Now I am not the first to suggest the Unarmed Forces of the United States (UFUS) and I dare say I will not be the last, however the time has come to give this proposal serious consideration.
Just as the Founding Fathers looked to those great civilizations of Greece and Rome for guidance in the formation of our own Grand Democratic Republic so it is fitting that we consider again this concept of Universal Service.
Military service has never been a prerequisite for holding elected office in our country. Although many on the right pay lip service to such a concept, in fact few members of the GOP have served. Indeed it is a peculiar irony of the US Congress that of those few who have served the majority are Democrats, while the majority of Republican members have never served or have actively avoided military service even when their country called upon them for their help.
Service as a Hoplite, a “citizen soldier,” was a corner stone of Greek Democracy during the age of the City States. Likewise, during the years of the Republic, members of the Roman Senate regularly served in the military as part of their duty as citizens. (Of course, Rome may be unique in this regard and perhaps not the best example, for Rome did not have an army – Rome was an army.) Some have even advocated military service as the price for citizenship, along the lines portrayed in Robert Heinlein’s book Starship Troopers. However, this is perhaps carrying the concept too far.
The idea of universal military service as a requirement for the holding of elected office has its merits and the advent of the Unarmed Forces of the United States would allow for more of our fellow citizens to do so without undue risk to life and limb. Those who chose to service in the UFUS would have a longer term of active duty obligation than those who selected service in the Armed Forces.

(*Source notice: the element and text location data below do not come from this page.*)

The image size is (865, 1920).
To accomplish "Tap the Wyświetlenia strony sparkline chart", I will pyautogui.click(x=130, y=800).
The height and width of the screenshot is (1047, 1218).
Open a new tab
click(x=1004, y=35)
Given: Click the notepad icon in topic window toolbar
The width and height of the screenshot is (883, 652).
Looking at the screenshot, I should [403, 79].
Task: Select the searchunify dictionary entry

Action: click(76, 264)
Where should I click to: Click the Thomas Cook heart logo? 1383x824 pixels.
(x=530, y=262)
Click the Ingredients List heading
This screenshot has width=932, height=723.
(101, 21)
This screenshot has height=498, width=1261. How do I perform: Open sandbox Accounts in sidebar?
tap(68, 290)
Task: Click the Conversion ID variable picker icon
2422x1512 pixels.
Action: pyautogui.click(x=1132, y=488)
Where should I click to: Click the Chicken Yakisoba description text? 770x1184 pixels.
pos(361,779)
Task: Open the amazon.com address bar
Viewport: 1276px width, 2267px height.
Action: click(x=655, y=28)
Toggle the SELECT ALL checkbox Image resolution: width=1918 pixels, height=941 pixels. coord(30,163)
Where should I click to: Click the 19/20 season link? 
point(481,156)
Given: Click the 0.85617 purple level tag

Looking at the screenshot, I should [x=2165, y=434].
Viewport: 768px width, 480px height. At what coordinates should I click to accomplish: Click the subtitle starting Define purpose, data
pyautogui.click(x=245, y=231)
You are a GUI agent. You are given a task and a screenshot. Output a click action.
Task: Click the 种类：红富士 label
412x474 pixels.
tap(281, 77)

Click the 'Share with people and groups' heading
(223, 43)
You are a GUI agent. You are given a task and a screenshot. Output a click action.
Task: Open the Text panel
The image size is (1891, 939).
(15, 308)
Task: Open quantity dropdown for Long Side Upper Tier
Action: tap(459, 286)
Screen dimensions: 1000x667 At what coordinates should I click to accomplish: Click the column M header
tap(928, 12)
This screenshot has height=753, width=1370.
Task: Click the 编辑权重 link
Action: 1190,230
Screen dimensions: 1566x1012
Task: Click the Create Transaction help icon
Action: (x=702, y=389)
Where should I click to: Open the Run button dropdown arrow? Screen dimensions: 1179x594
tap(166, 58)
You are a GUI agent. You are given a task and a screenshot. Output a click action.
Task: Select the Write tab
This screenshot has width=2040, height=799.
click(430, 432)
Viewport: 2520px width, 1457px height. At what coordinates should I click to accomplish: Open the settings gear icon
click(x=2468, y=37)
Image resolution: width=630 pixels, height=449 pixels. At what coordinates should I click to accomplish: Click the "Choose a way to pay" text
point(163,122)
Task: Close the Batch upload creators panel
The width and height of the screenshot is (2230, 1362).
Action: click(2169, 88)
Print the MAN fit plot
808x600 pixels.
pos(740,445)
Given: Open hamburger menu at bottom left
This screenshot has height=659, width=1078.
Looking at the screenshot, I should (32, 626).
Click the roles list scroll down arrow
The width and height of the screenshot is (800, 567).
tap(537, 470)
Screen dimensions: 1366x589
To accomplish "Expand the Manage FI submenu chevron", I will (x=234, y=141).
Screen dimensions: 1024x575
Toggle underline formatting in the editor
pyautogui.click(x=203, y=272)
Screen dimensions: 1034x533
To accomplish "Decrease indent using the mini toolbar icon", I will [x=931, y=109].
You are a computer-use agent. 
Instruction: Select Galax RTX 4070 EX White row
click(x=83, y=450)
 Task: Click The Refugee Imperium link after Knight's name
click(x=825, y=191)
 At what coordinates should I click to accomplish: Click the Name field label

Say 4 years in the former and 2 in the latter. Beyond that there would be no distinction between the two forces in look, discipline, basic structure, pay or benefits.
Cleaning up the Earth and restoring some ecological balance to our planet would seem, on the face of it, both imminently practical and wisely foresighted. Besides, keeping one’s only home clean and in working order is only common sense.
And, once we have cleaned up Earth there is Mars and the galaxy beyond. It will take a lot of inventory to fill up outer space.